## Material provided
------------------------------------------------
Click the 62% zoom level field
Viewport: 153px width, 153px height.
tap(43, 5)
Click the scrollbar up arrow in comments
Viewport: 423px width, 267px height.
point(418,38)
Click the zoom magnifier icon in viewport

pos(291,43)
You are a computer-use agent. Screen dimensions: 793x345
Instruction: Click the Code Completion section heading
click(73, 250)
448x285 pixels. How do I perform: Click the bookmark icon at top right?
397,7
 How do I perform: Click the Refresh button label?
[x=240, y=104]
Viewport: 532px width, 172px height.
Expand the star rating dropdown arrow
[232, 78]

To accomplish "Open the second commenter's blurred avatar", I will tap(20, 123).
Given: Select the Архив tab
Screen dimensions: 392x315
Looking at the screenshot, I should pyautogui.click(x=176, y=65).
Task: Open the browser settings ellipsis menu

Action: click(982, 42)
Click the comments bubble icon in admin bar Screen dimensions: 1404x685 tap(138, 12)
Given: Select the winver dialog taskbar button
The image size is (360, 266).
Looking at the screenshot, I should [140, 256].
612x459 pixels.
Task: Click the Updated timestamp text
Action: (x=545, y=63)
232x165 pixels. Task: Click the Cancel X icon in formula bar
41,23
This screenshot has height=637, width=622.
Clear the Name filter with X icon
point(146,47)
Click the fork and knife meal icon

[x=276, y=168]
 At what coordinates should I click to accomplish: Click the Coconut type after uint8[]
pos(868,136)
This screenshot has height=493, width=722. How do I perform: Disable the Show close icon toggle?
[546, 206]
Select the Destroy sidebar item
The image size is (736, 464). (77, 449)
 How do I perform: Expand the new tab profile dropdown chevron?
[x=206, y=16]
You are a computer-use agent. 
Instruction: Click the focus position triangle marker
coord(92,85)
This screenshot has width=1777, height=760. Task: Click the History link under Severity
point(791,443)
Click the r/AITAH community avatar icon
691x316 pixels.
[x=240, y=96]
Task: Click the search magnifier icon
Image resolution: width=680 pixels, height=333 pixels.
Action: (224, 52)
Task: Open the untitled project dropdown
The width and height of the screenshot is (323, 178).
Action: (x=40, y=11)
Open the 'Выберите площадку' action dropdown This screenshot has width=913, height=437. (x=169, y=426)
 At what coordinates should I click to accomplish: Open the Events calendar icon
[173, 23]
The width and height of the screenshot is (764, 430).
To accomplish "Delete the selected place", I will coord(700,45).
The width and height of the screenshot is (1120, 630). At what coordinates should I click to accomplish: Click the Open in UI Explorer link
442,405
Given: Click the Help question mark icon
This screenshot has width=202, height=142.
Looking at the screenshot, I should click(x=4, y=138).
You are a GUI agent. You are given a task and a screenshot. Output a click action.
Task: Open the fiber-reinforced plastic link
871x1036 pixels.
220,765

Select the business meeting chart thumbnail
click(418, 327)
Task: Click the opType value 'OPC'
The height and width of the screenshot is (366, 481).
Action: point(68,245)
------------------------------------------------
From the listing above, extract each line in which the string "Expand" appears.

## Complete response
Expand the star rating dropdown arrow
 How do I perform: Expand the new tab profile dropdown chevron?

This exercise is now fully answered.